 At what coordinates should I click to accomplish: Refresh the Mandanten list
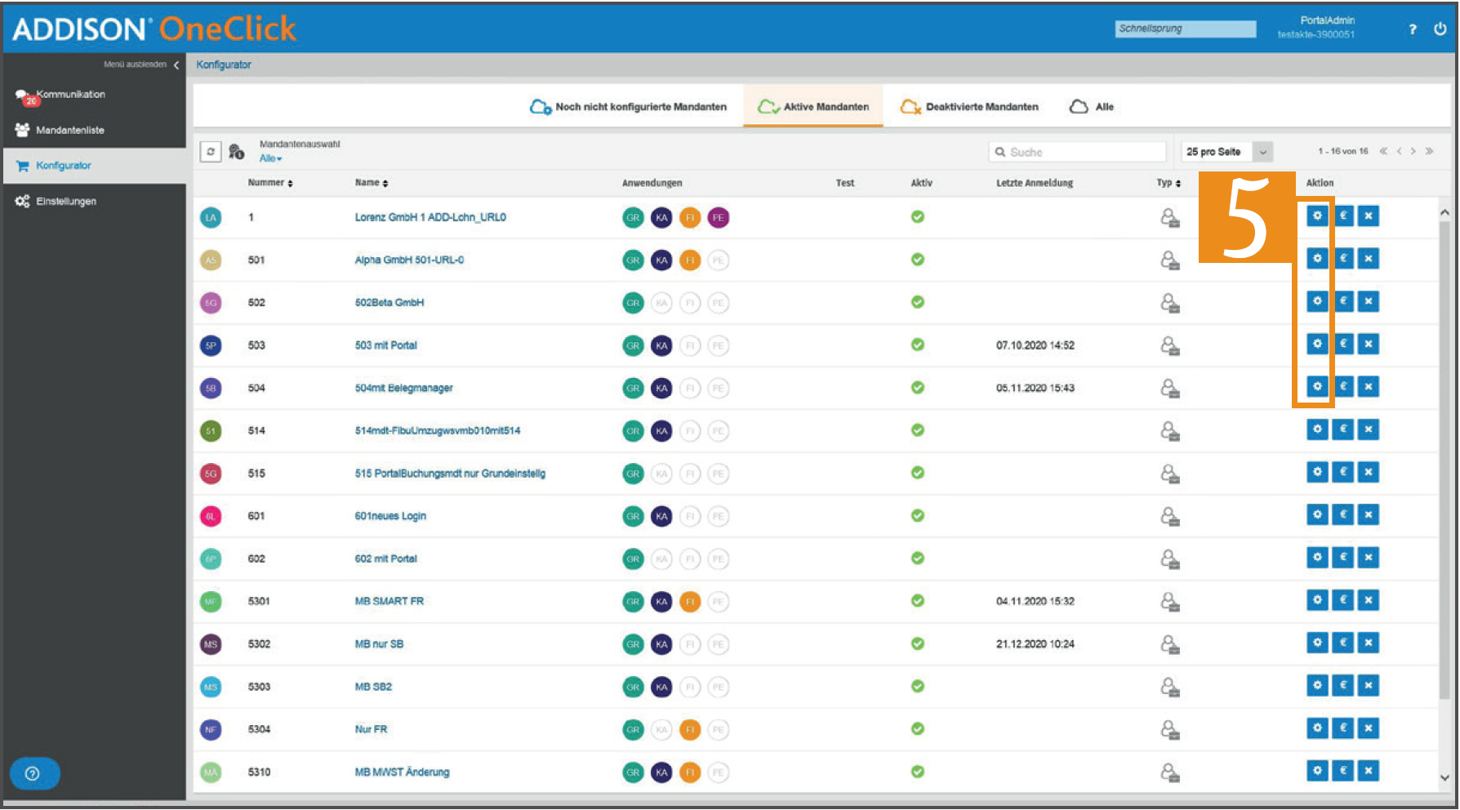(211, 152)
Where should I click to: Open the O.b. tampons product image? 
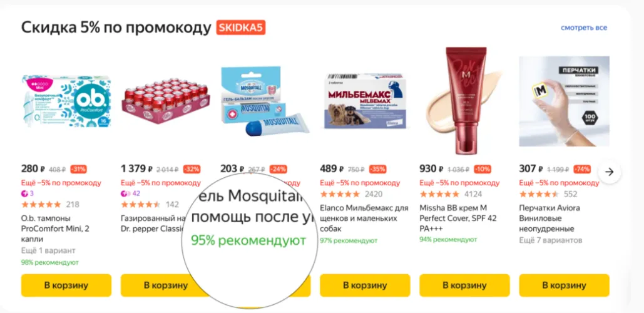point(66,101)
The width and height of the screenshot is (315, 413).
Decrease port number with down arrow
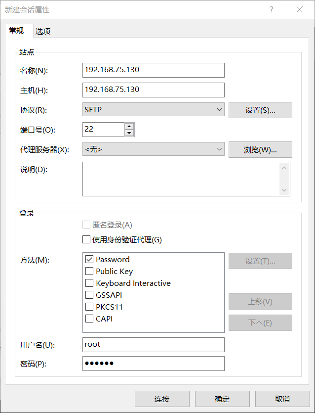click(x=129, y=133)
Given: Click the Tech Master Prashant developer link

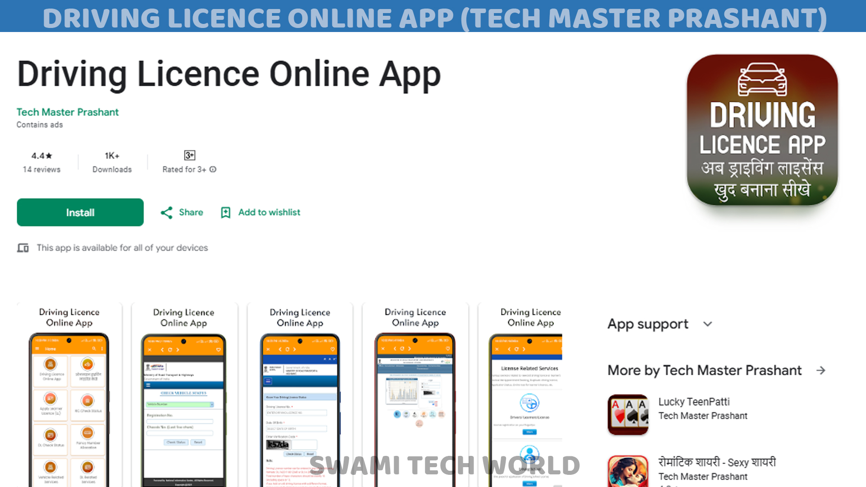Looking at the screenshot, I should coord(67,111).
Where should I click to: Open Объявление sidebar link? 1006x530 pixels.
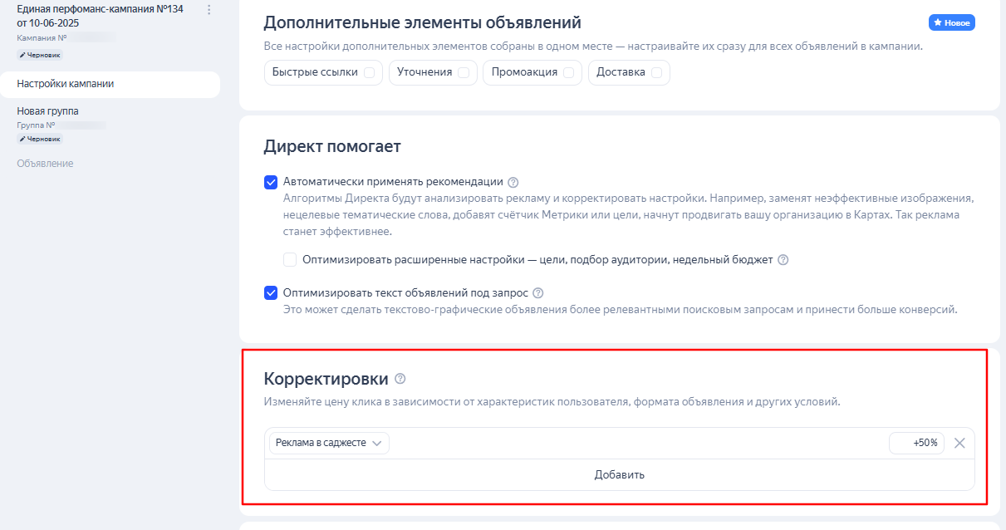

What you need to do
Starting with the line that contains "The width and" and ending with the last line of the material, every line must be written out exactly; no other lines and no pictures are wanted.

Finished exercise
The width and height of the screenshot is (315, 413).
Decrease port number with down arrow
click(x=129, y=133)
Given: Click the Tech Master Prashant developer link

Looking at the screenshot, I should coord(67,111).
Where should I click to: Open Объявление sidebar link? 1006x530 pixels.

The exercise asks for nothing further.